## [Requirement]
Transcribe exactly, and only, the lines from the one containing "Where should I" through the end of the entries below, leaving the pictures out.
======== Data records
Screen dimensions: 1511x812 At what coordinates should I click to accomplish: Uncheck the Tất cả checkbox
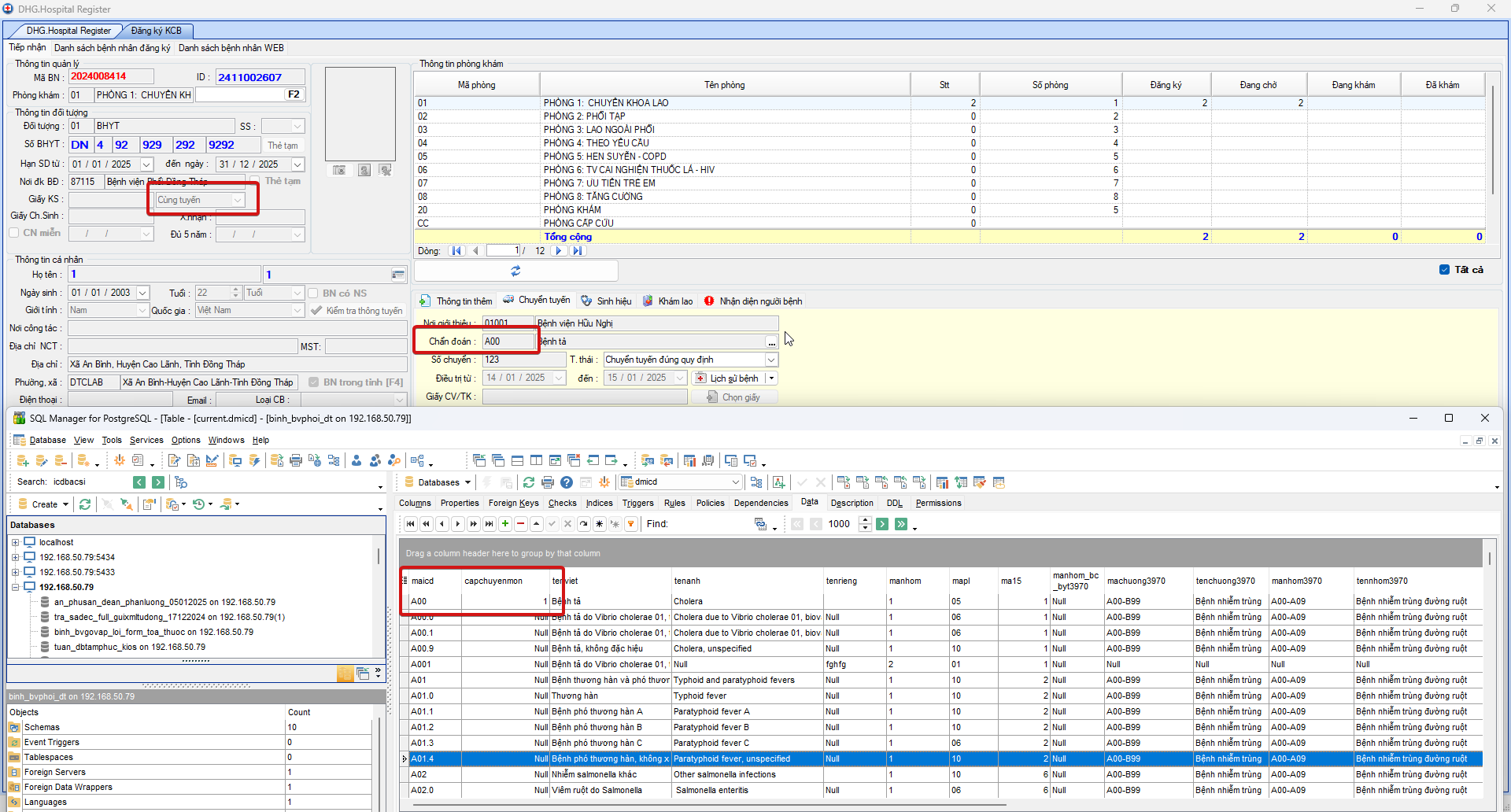coord(1444,270)
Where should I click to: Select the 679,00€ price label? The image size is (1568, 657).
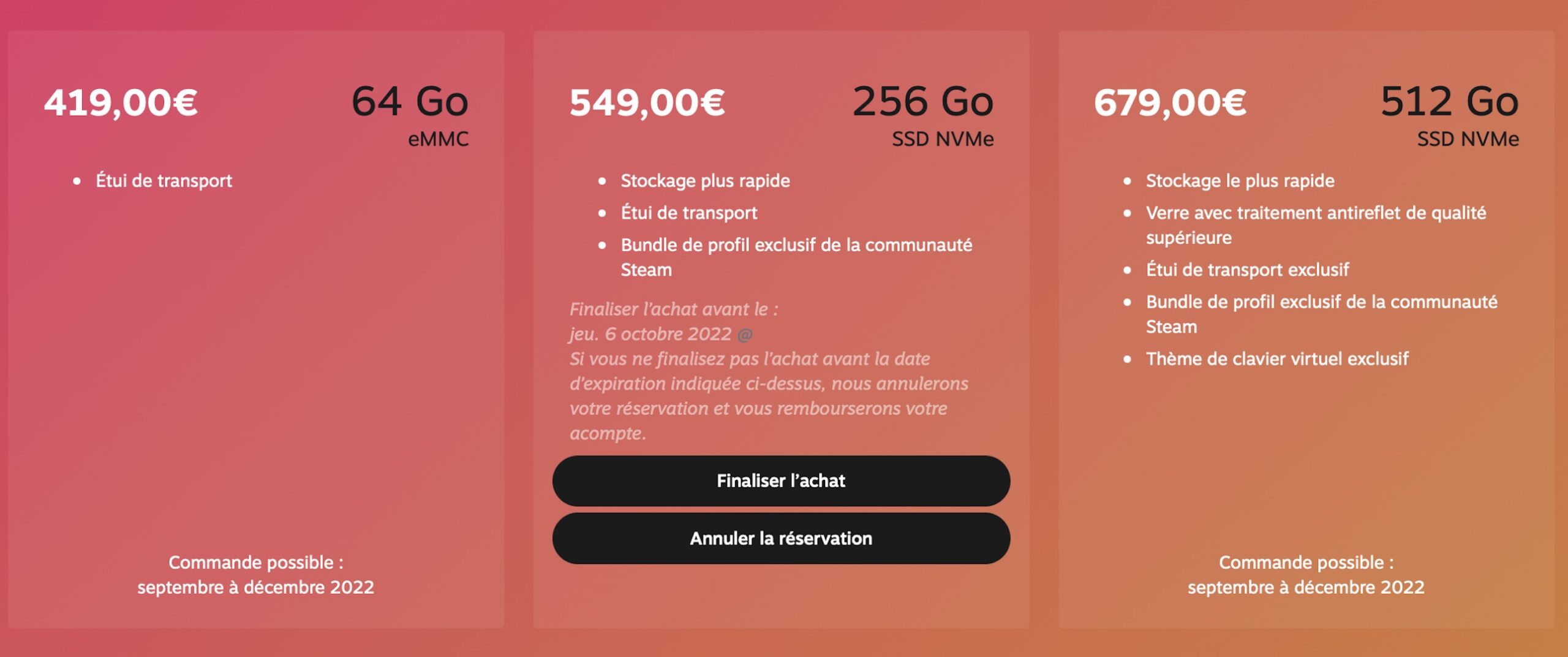tap(1170, 102)
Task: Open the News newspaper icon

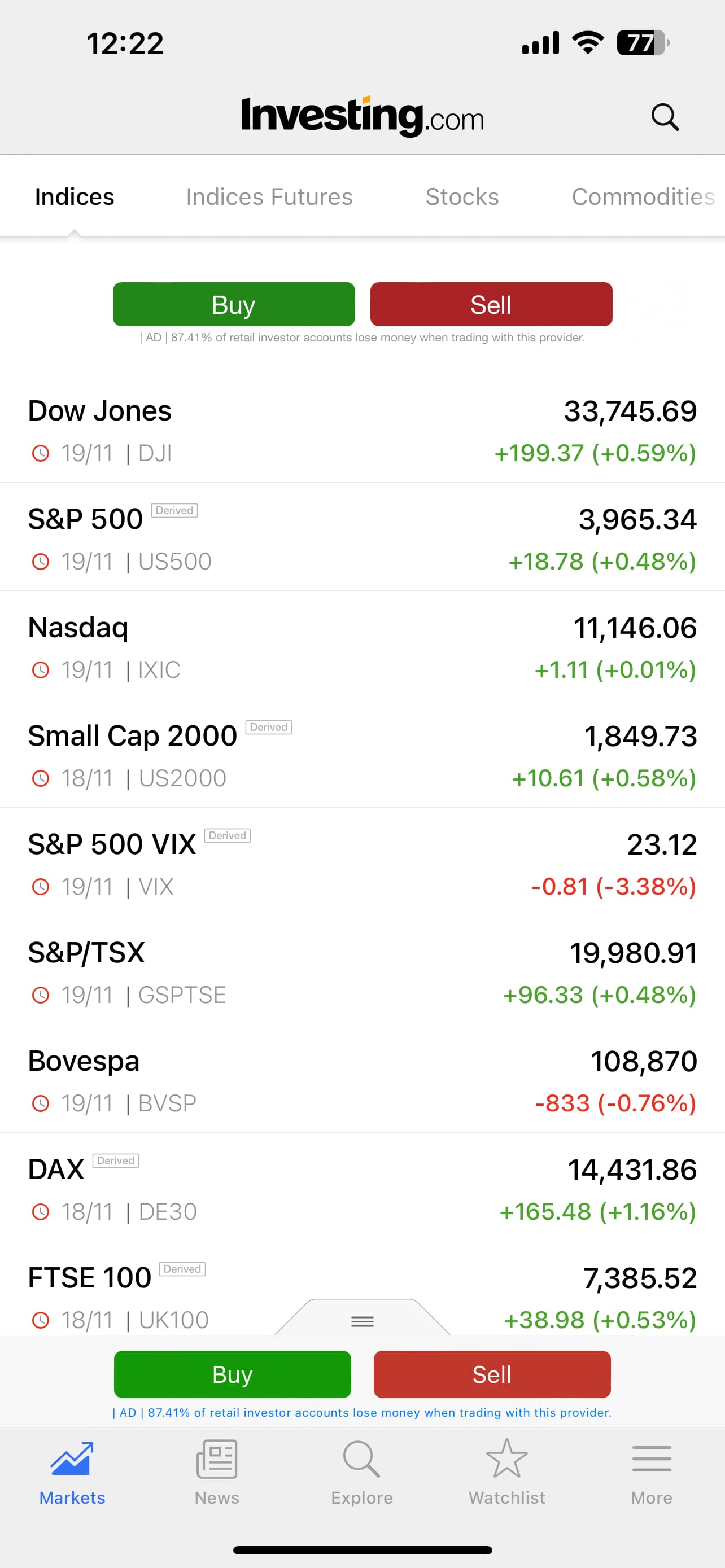Action: click(217, 1458)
================
## [Output for this task]
Where should I click to: Select the 679,00€ price label? The image size is (1568, 657).
tap(1170, 102)
Task: Open the News newspaper icon

Action: click(217, 1458)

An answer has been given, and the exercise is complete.